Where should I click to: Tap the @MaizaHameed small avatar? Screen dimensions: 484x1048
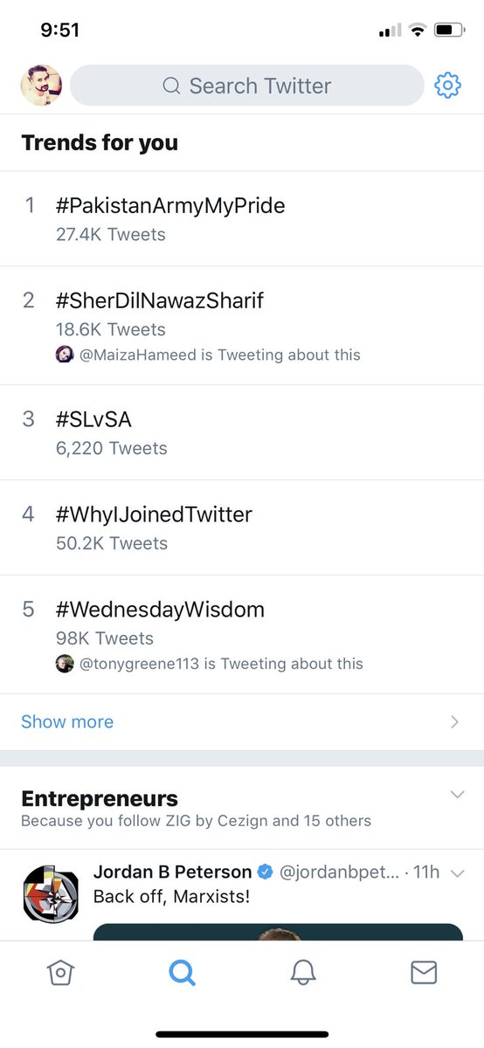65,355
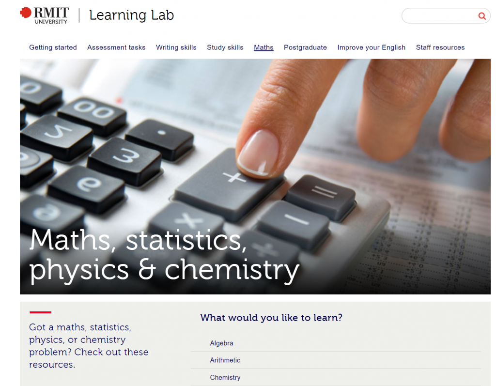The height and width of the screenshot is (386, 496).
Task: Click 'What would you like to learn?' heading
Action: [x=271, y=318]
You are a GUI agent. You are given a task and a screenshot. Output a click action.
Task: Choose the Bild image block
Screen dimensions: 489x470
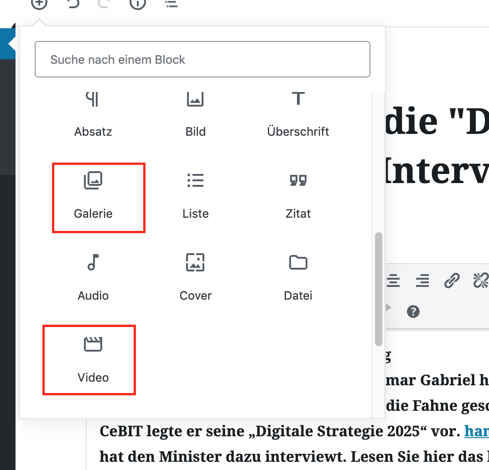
=====
## [Task statement]
The complete listing must be transcribed verbatim, and all pictures are to be omitted.

## [Solution]
Where should I click to: Tap the @MaizaHameed small avatar? Screen dimensions: 484x1048
65,355
The height and width of the screenshot is (386, 496).
Task: Click 'What would you like to learn?' heading
Action: [x=271, y=318]
You are a GUI agent. You are given a task and a screenshot. Output a click action.
Task: Choose the Bild image block
Screen dimensions: 489x470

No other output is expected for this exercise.